• _Material provided_
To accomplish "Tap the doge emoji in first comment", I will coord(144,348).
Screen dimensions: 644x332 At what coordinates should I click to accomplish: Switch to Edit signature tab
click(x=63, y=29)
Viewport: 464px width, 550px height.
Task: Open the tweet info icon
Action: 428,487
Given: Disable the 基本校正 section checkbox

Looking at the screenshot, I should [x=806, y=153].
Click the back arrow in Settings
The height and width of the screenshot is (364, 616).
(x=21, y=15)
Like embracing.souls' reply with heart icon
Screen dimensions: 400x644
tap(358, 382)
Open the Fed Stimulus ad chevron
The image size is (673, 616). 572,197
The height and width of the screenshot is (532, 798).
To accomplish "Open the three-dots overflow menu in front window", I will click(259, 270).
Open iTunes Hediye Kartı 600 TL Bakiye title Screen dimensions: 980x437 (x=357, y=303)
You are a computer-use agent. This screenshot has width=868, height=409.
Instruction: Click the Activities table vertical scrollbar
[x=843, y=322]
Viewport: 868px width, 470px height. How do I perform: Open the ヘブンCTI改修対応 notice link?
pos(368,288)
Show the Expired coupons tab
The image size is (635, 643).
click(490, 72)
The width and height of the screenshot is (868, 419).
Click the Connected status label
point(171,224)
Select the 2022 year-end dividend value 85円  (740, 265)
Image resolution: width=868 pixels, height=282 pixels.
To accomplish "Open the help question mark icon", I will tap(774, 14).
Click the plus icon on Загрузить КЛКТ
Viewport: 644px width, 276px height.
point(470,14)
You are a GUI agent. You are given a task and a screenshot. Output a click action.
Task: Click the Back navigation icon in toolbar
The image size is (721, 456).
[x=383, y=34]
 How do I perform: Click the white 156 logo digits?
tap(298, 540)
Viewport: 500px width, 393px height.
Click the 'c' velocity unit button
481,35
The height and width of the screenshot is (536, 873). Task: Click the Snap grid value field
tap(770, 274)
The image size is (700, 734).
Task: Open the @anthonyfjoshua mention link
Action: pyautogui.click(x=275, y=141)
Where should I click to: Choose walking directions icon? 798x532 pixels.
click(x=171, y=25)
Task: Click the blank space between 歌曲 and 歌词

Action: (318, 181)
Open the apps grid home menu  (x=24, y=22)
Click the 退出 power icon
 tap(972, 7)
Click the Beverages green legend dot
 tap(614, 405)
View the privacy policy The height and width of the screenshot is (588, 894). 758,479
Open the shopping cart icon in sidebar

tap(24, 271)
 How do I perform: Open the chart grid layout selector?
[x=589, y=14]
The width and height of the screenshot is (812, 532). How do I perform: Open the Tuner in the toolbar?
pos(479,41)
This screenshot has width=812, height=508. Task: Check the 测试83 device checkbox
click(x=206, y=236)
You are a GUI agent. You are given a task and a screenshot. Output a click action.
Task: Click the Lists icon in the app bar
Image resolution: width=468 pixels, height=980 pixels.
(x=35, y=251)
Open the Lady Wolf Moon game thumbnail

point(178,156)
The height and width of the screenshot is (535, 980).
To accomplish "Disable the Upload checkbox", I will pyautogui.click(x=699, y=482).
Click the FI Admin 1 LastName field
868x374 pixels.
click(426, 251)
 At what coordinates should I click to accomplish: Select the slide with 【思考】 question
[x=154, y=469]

• _Task to carry out_
Repeat each entry above exactly as it appears.

• _Task solution_
To accomplish "Tap the doge emoji in first comment", I will coord(144,348).
Screen dimensions: 644x332 At what coordinates should I click to accomplish: Switch to Edit signature tab
click(x=63, y=29)
Viewport: 464px width, 550px height.
Task: Open the tweet info icon
Action: 428,487
Given: Disable the 基本校正 section checkbox

Looking at the screenshot, I should [x=806, y=153].
Click the back arrow in Settings
The height and width of the screenshot is (364, 616).
(x=21, y=15)
Like embracing.souls' reply with heart icon
Screen dimensions: 400x644
tap(358, 382)
Open the Fed Stimulus ad chevron
The image size is (673, 616). 572,197
The height and width of the screenshot is (532, 798).
To accomplish "Open the three-dots overflow menu in front window", I will click(259, 270).
Open iTunes Hediye Kartı 600 TL Bakiye title Screen dimensions: 980x437 (x=357, y=303)
You are a computer-use agent. This screenshot has width=868, height=409.
Instruction: Click the Activities table vertical scrollbar
[x=843, y=322]
Viewport: 868px width, 470px height. How do I perform: Open the ヘブンCTI改修対応 notice link?
pos(368,288)
Show the Expired coupons tab
The image size is (635, 643).
click(490, 72)
The width and height of the screenshot is (868, 419).
Click the Connected status label
point(171,224)
Select the 2022 year-end dividend value 85円  (740, 265)
Image resolution: width=868 pixels, height=282 pixels.
To accomplish "Open the help question mark icon", I will tap(774, 14).
Click the plus icon on Загрузить КЛКТ
Viewport: 644px width, 276px height.
point(470,14)
You are a GUI agent. You are given a task and a screenshot. Output a click action.
Task: Click the Back navigation icon in toolbar
The image size is (721, 456).
[x=383, y=34]
 How do I perform: Click the white 156 logo digits?
tap(298, 540)
Viewport: 500px width, 393px height.
Click the 'c' velocity unit button
481,35
The height and width of the screenshot is (536, 873). Task: Click the Snap grid value field
tap(770, 274)
The image size is (700, 734).
Task: Open the @anthonyfjoshua mention link
Action: pyautogui.click(x=275, y=141)
Where should I click to: Choose walking directions icon? 798x532 pixels.
click(x=171, y=25)
Task: Click the blank space between 歌曲 and 歌词

Action: (318, 181)
Open the apps grid home menu  (x=24, y=22)
Click the 退出 power icon
 tap(972, 7)
Click the Beverages green legend dot
 tap(614, 405)
View the privacy policy The height and width of the screenshot is (588, 894). 758,479
Open the shopping cart icon in sidebar

tap(24, 271)
 How do I perform: Open the chart grid layout selector?
[x=589, y=14]
The width and height of the screenshot is (812, 532). How do I perform: Open the Tuner in the toolbar?
pos(479,41)
This screenshot has width=812, height=508. Task: Check the 测试83 device checkbox
click(x=206, y=236)
You are a GUI agent. You are given a task and a screenshot. Output a click action.
Task: Click the Lists icon in the app bar
Image resolution: width=468 pixels, height=980 pixels.
(x=35, y=251)
Open the Lady Wolf Moon game thumbnail

point(178,156)
The height and width of the screenshot is (535, 980).
To accomplish "Disable the Upload checkbox", I will pyautogui.click(x=699, y=482).
Click the FI Admin 1 LastName field
868x374 pixels.
click(426, 251)
 At what coordinates should I click to accomplish: Select the slide with 【思考】 question
[x=154, y=469]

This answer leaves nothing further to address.